### PROBLEM DESCRIPTION
Please extract the part of the entries that opens with the line containing "Viewport: 530px width, 648px" and closes with the line containing "click(393, 492)", both ends included. Reproduce those lines unchanged and nothing else.

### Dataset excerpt
* * * * * * *

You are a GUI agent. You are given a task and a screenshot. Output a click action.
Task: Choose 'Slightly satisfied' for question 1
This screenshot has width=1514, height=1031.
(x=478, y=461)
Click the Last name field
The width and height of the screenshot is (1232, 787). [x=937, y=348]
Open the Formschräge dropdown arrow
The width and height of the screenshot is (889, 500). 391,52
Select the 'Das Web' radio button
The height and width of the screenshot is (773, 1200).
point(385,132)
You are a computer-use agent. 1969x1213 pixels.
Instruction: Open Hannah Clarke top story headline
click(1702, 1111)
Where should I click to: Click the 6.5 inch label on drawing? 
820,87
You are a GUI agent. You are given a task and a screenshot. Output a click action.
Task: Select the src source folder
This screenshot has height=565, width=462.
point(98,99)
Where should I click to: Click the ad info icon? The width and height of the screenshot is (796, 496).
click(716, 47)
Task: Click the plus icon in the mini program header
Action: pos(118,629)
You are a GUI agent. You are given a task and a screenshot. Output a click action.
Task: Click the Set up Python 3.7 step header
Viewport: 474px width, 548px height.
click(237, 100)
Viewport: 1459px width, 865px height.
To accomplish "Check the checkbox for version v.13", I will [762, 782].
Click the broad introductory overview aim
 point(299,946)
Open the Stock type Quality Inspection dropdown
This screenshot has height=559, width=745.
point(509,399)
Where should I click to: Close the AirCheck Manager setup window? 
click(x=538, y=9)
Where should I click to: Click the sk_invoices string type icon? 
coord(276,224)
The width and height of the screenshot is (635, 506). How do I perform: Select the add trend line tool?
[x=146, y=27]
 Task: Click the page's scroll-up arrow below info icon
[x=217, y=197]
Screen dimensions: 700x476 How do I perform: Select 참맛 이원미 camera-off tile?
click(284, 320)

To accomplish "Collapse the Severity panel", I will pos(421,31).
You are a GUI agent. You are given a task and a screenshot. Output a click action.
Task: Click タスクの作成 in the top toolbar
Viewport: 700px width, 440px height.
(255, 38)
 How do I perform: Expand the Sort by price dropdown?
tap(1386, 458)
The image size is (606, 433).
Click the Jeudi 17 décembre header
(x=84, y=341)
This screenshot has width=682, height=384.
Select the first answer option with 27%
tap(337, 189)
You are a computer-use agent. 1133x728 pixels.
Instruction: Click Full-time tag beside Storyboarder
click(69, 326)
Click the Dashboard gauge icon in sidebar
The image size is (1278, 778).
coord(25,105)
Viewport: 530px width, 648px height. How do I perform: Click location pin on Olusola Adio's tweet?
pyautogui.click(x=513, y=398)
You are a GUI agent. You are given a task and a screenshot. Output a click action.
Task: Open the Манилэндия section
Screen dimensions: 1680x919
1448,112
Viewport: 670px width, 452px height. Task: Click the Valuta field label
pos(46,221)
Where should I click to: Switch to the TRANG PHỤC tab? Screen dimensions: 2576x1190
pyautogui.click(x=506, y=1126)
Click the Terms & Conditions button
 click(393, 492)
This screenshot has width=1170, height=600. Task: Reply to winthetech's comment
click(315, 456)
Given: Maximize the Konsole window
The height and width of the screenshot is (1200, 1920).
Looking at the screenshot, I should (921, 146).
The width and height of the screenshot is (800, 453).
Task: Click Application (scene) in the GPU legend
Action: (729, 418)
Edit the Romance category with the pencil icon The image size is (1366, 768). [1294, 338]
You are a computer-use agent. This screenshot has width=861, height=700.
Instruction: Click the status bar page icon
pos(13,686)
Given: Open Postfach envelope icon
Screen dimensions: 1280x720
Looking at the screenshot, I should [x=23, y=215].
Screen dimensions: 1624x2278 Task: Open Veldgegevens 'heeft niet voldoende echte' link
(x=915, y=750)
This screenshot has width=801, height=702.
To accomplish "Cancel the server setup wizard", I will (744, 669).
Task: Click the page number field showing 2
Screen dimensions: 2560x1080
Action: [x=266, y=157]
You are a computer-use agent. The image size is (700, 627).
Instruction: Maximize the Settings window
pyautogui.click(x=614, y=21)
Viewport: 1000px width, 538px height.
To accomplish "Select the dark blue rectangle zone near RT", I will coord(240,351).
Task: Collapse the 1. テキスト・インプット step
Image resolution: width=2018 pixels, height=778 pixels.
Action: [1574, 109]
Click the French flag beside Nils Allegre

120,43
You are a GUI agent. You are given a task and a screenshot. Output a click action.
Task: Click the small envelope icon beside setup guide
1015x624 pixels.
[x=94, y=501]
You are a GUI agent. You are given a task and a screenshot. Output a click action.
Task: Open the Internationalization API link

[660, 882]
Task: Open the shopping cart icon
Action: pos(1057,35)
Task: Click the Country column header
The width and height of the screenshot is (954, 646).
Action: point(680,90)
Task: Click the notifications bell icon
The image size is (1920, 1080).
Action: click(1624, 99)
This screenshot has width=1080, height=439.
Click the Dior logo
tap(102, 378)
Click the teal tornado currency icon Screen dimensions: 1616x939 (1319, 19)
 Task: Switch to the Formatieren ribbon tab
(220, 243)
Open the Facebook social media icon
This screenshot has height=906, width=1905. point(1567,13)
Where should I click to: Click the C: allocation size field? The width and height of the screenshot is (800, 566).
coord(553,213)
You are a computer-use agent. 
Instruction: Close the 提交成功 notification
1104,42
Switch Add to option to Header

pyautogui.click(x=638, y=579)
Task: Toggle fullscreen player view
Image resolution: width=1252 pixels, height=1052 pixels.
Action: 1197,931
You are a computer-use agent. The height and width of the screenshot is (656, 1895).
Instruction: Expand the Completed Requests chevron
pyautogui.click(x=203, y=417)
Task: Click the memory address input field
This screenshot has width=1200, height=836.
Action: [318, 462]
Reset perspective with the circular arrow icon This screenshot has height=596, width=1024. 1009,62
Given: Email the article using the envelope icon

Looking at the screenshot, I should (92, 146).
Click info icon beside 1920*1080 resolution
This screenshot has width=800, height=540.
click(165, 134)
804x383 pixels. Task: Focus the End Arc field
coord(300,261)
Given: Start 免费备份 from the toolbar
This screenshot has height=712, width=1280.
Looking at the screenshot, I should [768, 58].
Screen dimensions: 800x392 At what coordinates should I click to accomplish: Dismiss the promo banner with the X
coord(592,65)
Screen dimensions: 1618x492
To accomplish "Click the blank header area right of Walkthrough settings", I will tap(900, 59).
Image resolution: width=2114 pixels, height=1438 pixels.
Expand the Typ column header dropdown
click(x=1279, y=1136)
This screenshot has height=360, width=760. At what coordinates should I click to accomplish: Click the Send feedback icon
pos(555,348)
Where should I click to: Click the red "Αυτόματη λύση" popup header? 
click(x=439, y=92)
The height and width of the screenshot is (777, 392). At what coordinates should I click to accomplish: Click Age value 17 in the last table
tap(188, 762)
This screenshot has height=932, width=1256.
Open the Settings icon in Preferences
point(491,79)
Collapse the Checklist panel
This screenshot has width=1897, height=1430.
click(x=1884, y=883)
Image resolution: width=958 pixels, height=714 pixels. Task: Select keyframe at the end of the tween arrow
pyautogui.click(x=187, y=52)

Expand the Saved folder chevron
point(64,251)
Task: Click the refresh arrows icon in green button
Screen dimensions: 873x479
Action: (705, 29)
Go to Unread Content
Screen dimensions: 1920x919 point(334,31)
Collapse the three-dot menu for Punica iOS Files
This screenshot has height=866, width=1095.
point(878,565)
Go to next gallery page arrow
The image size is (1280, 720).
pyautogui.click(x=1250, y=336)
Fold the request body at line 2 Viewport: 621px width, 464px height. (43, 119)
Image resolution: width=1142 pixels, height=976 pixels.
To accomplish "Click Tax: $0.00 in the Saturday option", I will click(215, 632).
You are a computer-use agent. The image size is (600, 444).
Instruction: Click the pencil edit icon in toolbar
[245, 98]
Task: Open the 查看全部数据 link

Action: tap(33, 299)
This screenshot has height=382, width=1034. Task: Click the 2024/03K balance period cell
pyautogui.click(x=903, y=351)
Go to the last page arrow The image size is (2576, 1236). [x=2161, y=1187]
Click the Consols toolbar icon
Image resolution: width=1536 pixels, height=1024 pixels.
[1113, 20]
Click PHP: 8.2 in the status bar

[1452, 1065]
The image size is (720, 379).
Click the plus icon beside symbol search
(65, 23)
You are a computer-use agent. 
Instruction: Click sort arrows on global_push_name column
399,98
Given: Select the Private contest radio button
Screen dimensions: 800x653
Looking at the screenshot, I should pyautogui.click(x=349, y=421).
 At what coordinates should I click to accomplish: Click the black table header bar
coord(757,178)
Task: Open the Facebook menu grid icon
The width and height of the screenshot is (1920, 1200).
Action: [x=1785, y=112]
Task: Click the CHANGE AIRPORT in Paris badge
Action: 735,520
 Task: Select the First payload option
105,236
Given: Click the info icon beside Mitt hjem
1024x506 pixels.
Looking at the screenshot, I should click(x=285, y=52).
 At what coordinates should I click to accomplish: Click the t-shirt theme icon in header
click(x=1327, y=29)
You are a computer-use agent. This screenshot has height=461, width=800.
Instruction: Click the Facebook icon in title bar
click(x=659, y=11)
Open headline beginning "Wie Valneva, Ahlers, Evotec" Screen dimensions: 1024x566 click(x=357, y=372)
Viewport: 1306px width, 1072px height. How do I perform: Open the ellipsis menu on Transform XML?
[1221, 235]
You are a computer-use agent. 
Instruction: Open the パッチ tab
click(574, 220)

* * * * * * *

### SOLUTION FOR THIS EXERCISE
Viewport: 530px width, 648px height. How do I perform: Click location pin on Olusola Adio's tweet?
pyautogui.click(x=513, y=398)
You are a GUI agent. You are given a task and a screenshot. Output a click action.
Task: Open the Манилэндия section
Screen dimensions: 1680x919
1448,112
Viewport: 670px width, 452px height. Task: Click the Valuta field label
pos(46,221)
Where should I click to: Switch to the TRANG PHỤC tab? Screen dimensions: 2576x1190
pyautogui.click(x=506, y=1126)
Click the Terms & Conditions button
 click(393, 492)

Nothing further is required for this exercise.